En ciencia, las hormonas no son más ni menos que uno de los mensajeros químicos de nuestro cuerpo. En el imaginario popular, sin embargo, las hormonas se asocian de manera peyorativa con la emotividad, la tristeza, la irritabilidad y, en general, a todos los cambios de humor. Esos cambios hormonales, de hecho, se han utilizado durante décadas como la explicación científica para el carácter cambiante (solo) de las mujeres y, a su vez, para justificar que el caos de las hormonas femeninas alteraría el resultado de una investigación. El problema es que estamos ante una verdad a medias.

Tanto hombres como mujeres pasan por ciclos de fluctuaciones hormonales en los que los estrógenos y la progesterona pasan por fases altas y bajas. En las mujeres, este fenómeno se asocia de manera directa con el ciclo menstrual. En los hombres, en cambio, dado que este proceso no se manifiesta de manera tan directa, parece que no existe. De ahí el mito de las hormonas femeninas, según el cual se considera que solo las hembras sufren los vaivenes hormonales y que, en consecuencia, el estudio de estas conlleva más complicaciones que respuestas.

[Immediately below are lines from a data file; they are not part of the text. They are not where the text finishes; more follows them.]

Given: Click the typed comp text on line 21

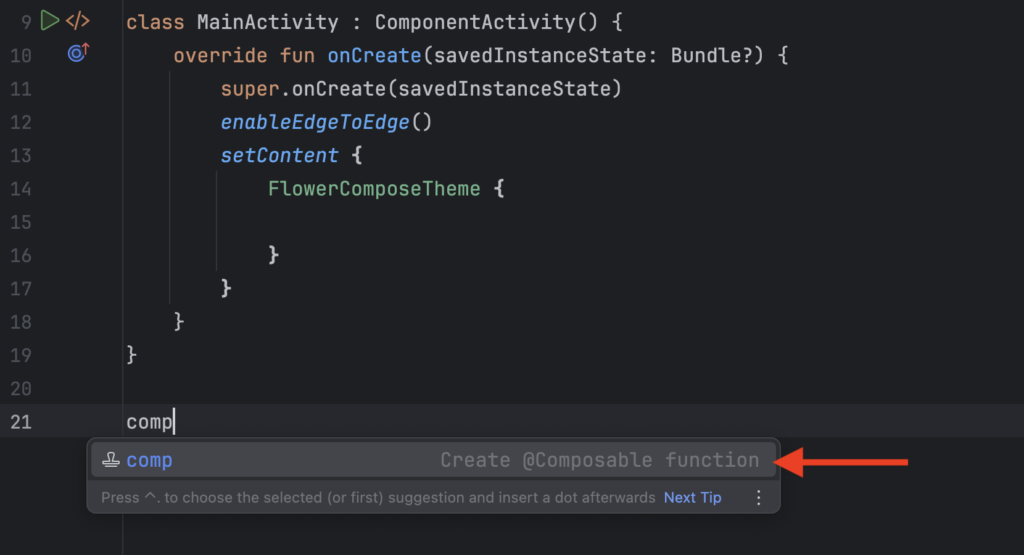Looking at the screenshot, I should tap(149, 422).
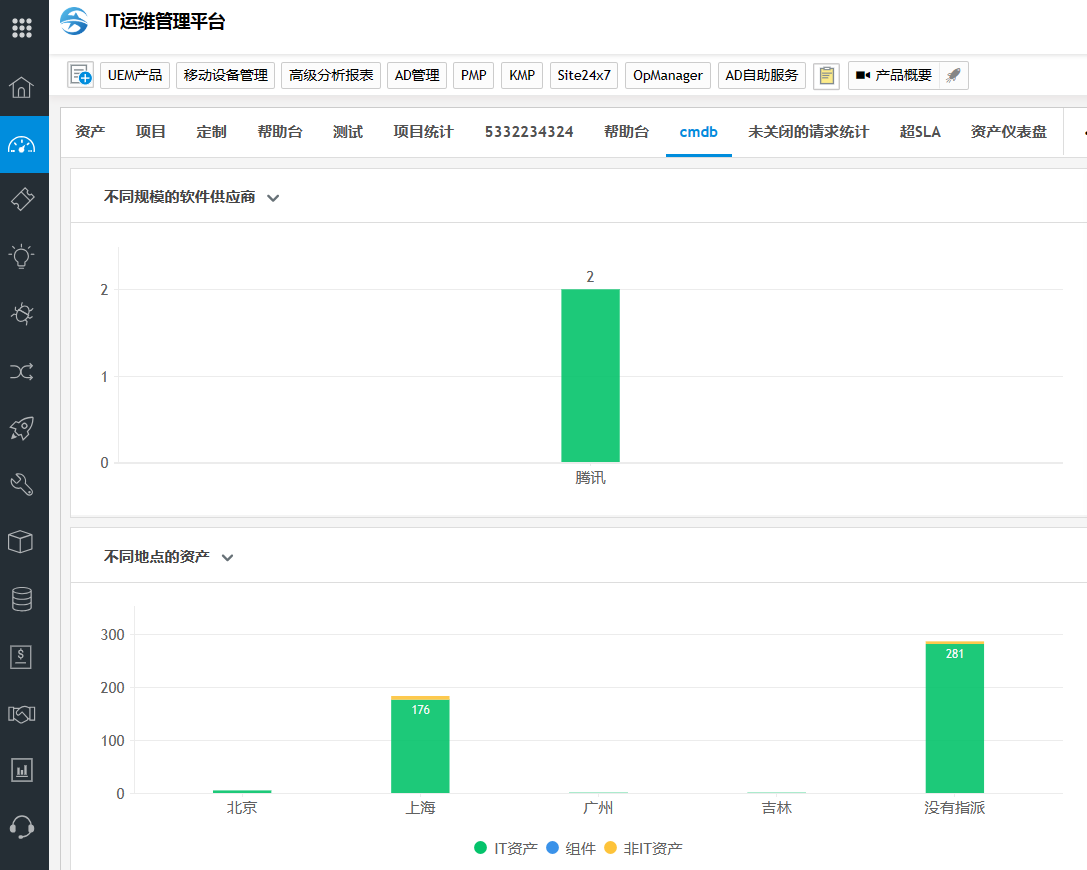
Task: Open the app launcher grid icon
Action: [22, 27]
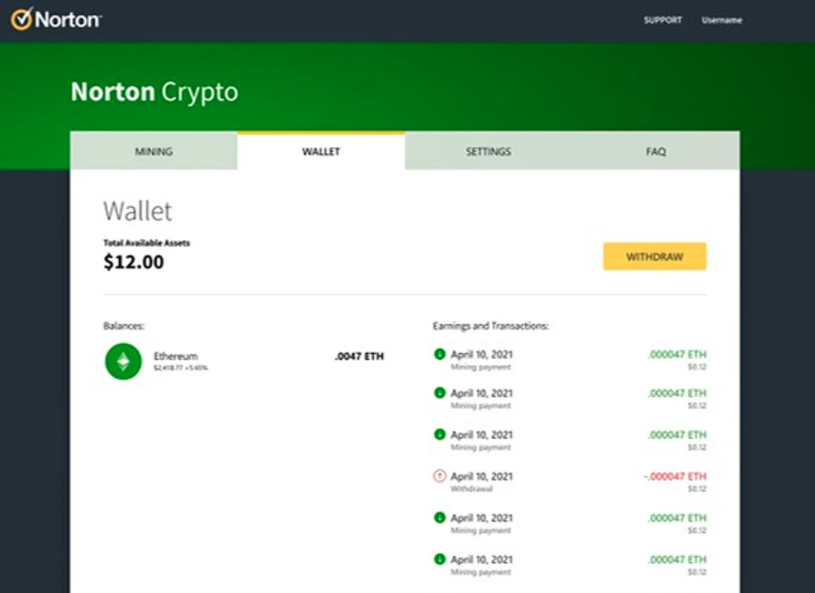Select the Ethereum balance row

coord(244,361)
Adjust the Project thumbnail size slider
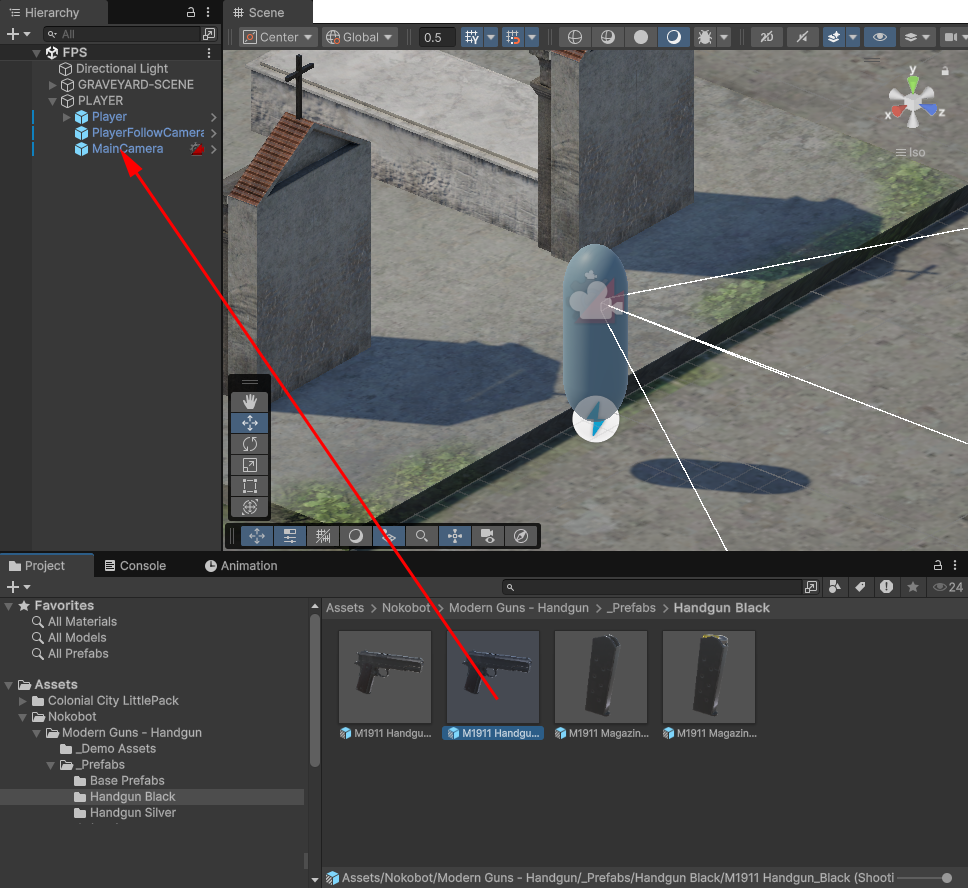This screenshot has width=968, height=888. click(x=946, y=878)
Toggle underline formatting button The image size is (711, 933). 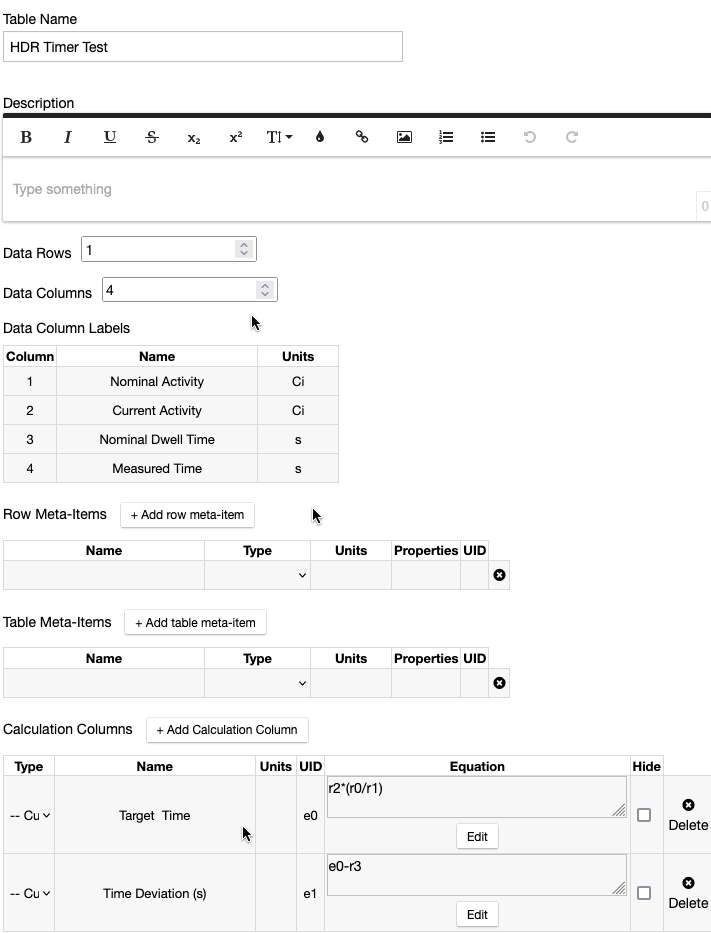(x=110, y=137)

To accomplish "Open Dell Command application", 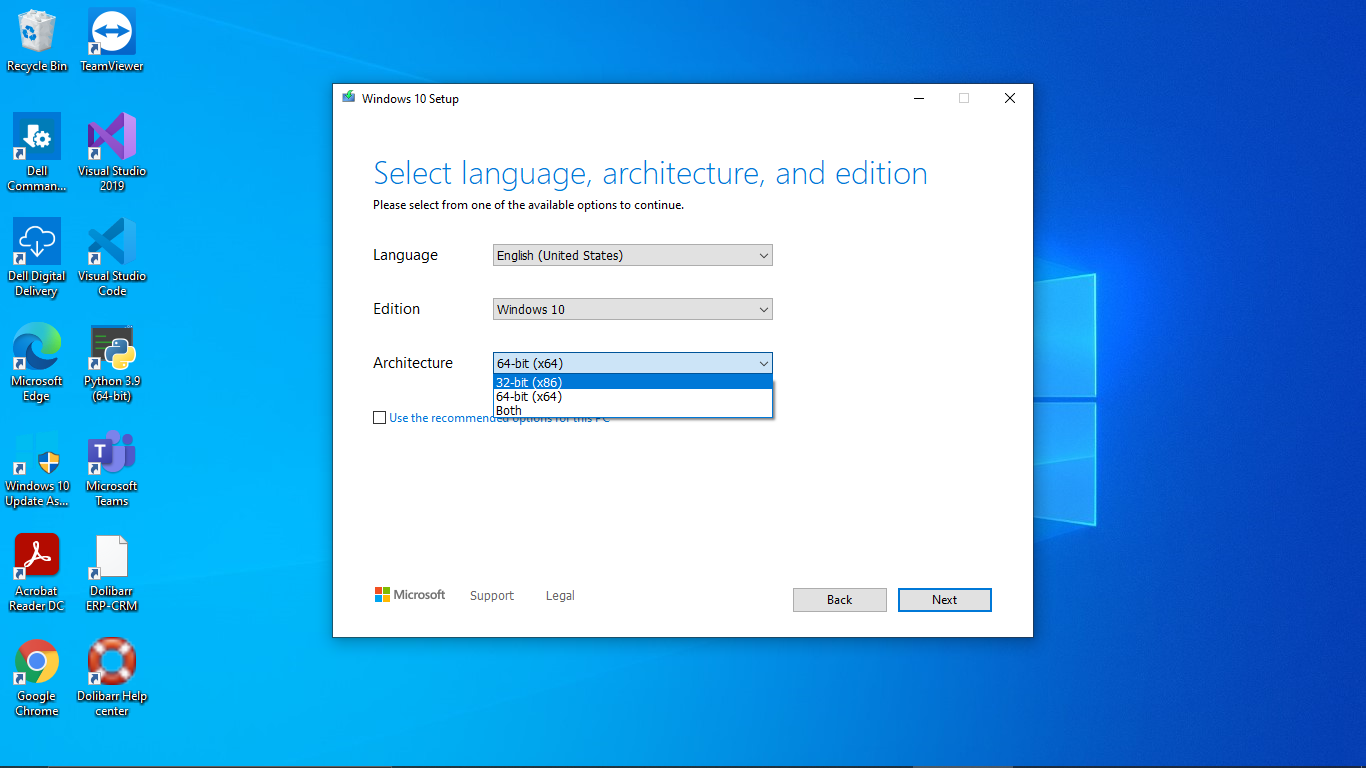I will click(x=37, y=137).
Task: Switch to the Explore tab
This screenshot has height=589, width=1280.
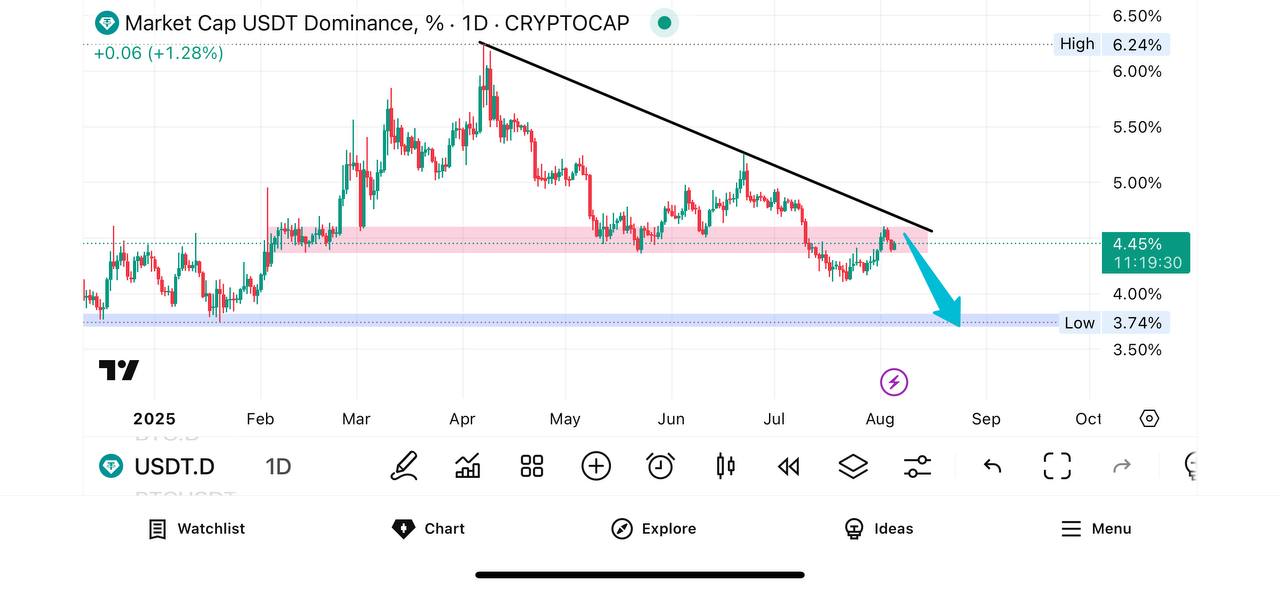Action: pyautogui.click(x=654, y=529)
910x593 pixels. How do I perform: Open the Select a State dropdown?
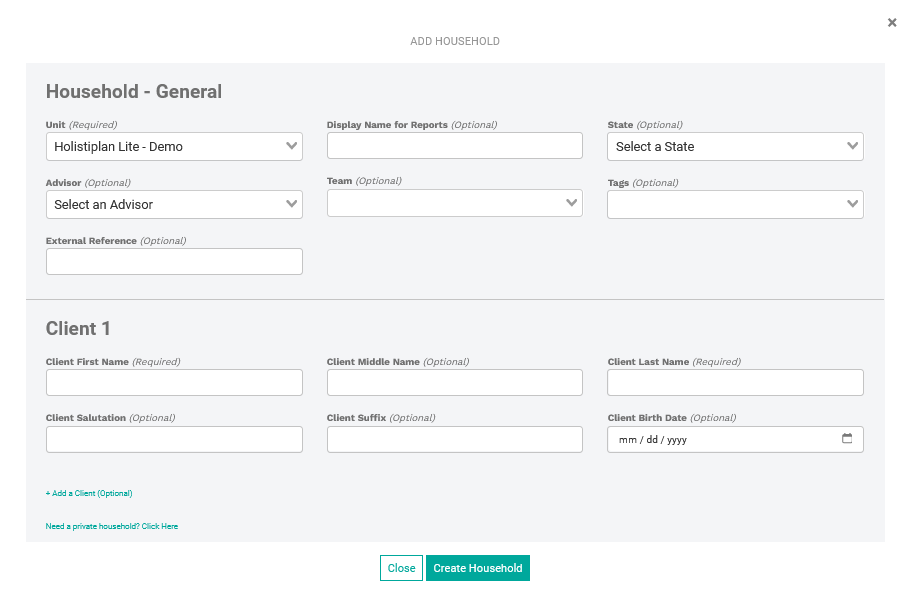coord(735,147)
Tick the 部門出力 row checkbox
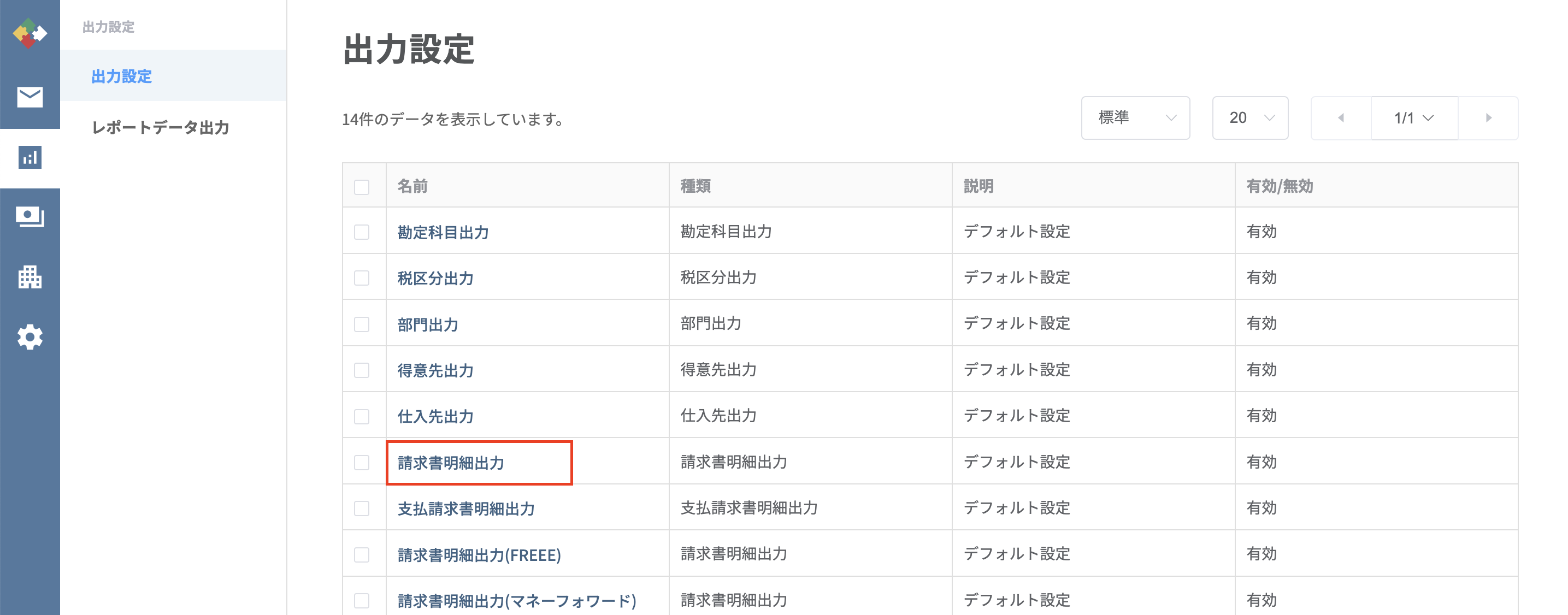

«Estereotipos de género anticuados están influyendo en el diseño de los experimentos», denuncia Rebecca M. Shansky, investigadora en el Laboratorio de Neuroanatomía y Comportamiento de la Northeastern University de Boston, en un reciente artículo publicado en la revista Science que ha reabierto el debate sobre los sesgos de género en la ciencia. En este, la científica denuncia que el falaz argumento de la variabilidad de las hormonas femeninas ha afectado a la manera en la que se escogen los temas de investigación, se diseñan los experimentos, se interpretan los datos y se evalúa el conjunto del trabajo.

Ciencia más inclusiva

«Que la revista Science publique un artículo crítico con la manera de plantear la investigación demuestra que estamos ante un punto de inflexión», reflexiona Sara Lugo-Márquez, investigadora en historia de la ciencia en la Universitat Autònoma de Barcelona. La historiadora matiza que la solución a este problema no pasa solo por incluir a individuos de sexo femenino en los experimentos, sino por cambiar la manera en la que construimos el conocimiento. «Tenemos que trabajar para construir una ciencia más inclusiva», zanja.

En esta misma línea, Susana Martínez-Conde, neurocientífica y catedrática de la State University of New York, añade: «Si queremos que la investigación científica pueda ser un reflejo de la sociedad, necesitamos trabajar con muestras más diversas. Más allá de incluir un equilibrio de género, también es importante plantearnos cómo pueden afectar factores como la edad».

En los últimos años, de hecho, cada vez son más las instituciones científicas que marcan directrices específicas sobre esta cuestión. Organismos como el National Institutes of Health (NIH) o el Consejo General de Investigaciones Científicas (CSIC) ya cuentan con un programa para incluir la perspectiva de género en la investigación. En ambos casos, el objetivo pasa por una ciencia basada en el rigor y no en los estereotipos.